** Input for this task **
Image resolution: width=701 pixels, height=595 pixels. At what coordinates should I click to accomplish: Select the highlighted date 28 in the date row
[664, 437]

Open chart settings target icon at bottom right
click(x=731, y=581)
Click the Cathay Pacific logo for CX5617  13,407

...

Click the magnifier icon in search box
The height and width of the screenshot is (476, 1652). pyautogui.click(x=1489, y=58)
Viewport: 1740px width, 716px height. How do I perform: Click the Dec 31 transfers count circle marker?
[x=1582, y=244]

* * *

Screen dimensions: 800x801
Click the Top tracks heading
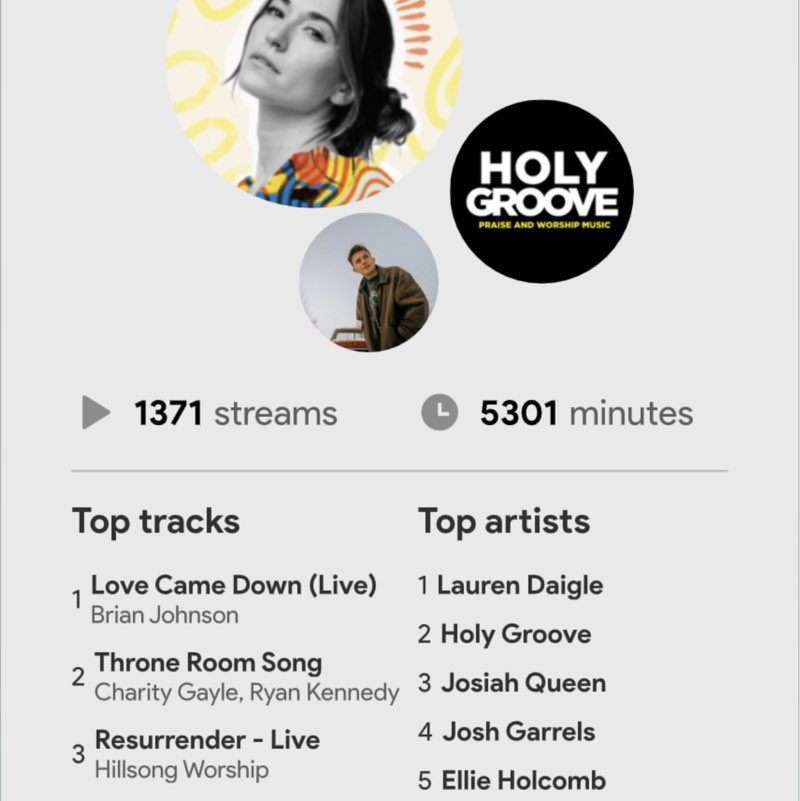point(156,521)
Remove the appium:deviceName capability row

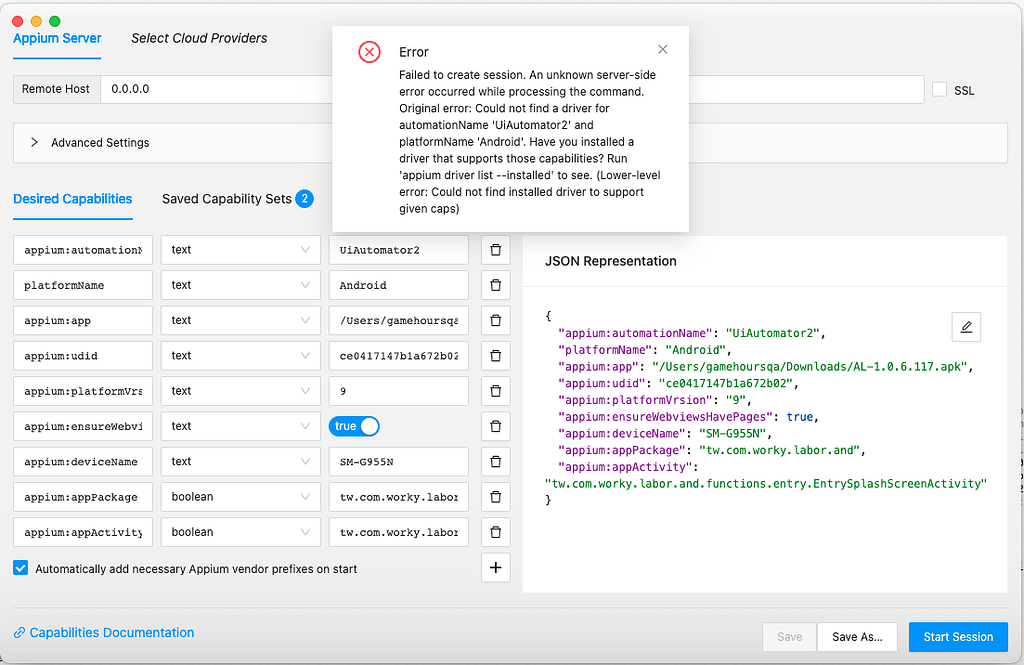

** What you are asked to do **
Starting with the line that has "Click the Top tracks heading" and ending with the line that has "Remove the appium:deviceName capability row", repeat the lines above exactly, omitting every picture.

** Reply to the task **
Click the Top tracks heading
point(156,521)
Remove the appium:deviceName capability row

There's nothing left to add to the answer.